## Exercise requirements
Reproduce verbatim the listing lines starting with the one containing "Screen dimensions: 1557x784" and continuing through the one containing "(x=1509, y=170)", both ends included. Omit the pictures from the output.

## Data for the task
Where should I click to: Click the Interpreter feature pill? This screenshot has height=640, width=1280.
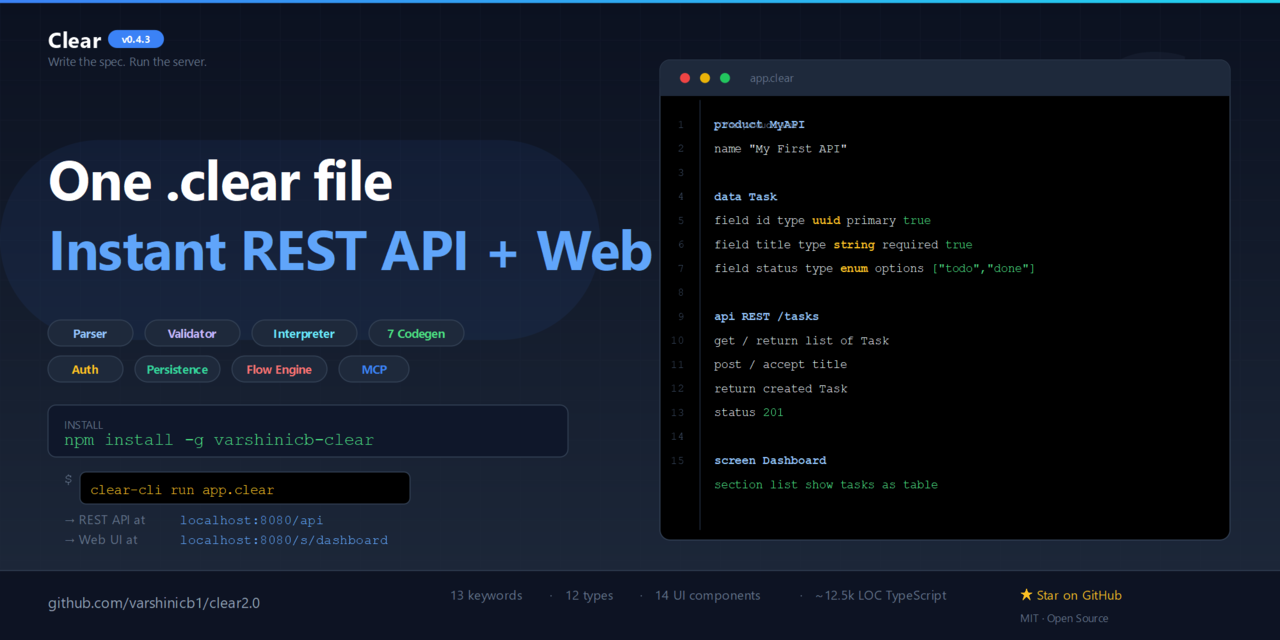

...

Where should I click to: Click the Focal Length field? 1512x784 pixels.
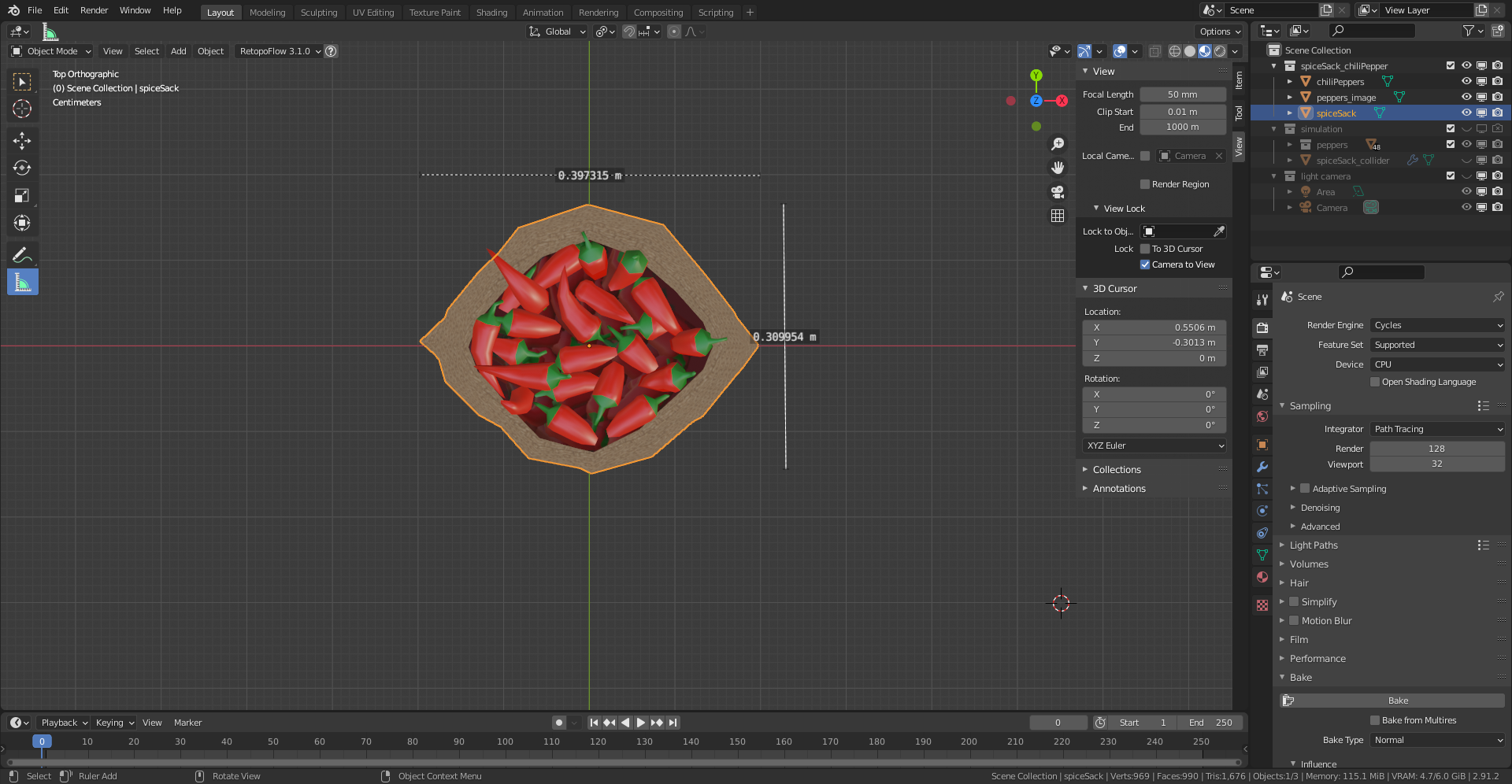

* * *

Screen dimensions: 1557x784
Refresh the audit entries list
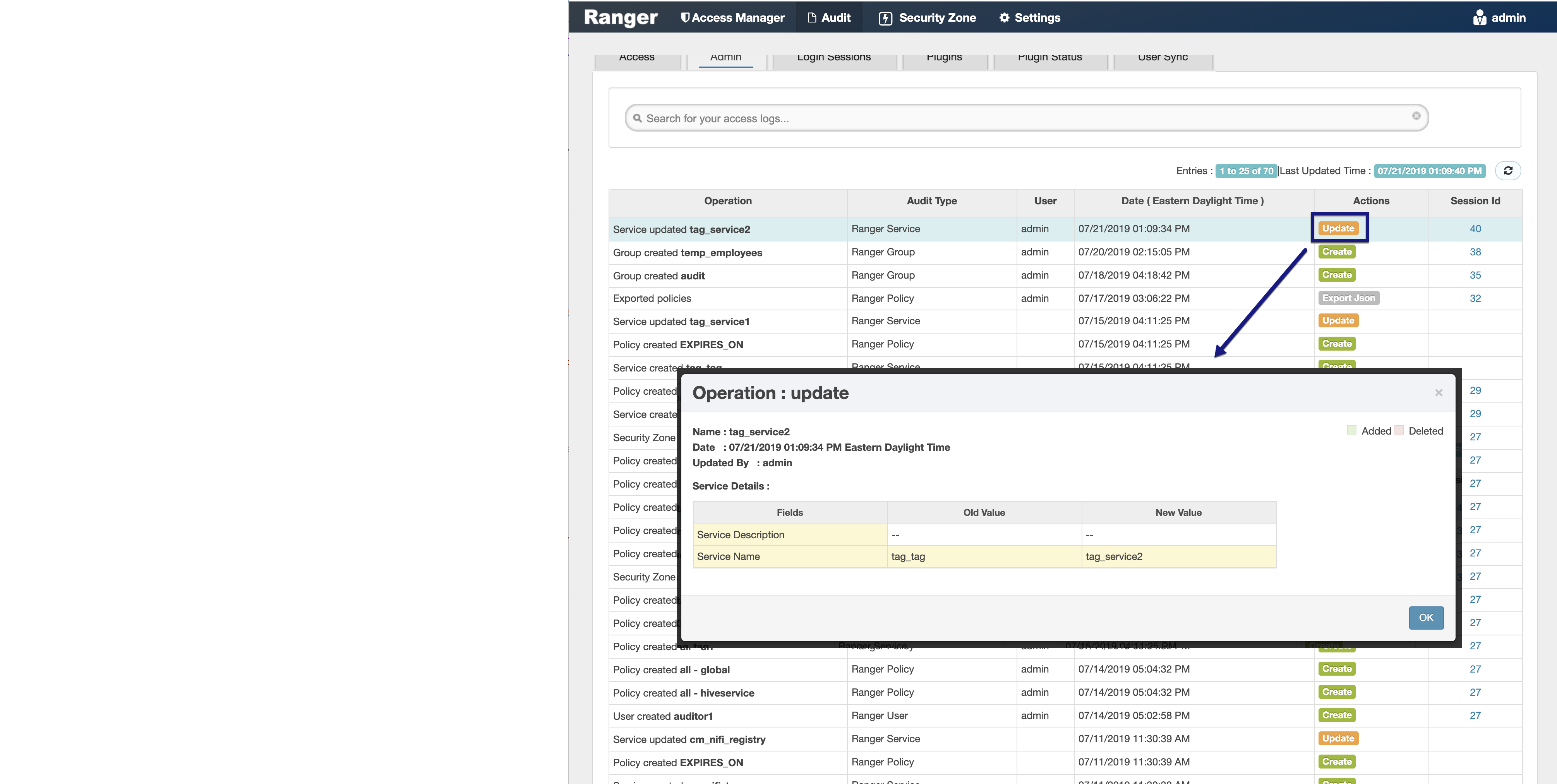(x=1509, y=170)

## Solution for this problem
Screen dimensions: 1557x784
Refresh the audit entries list
(x=1509, y=170)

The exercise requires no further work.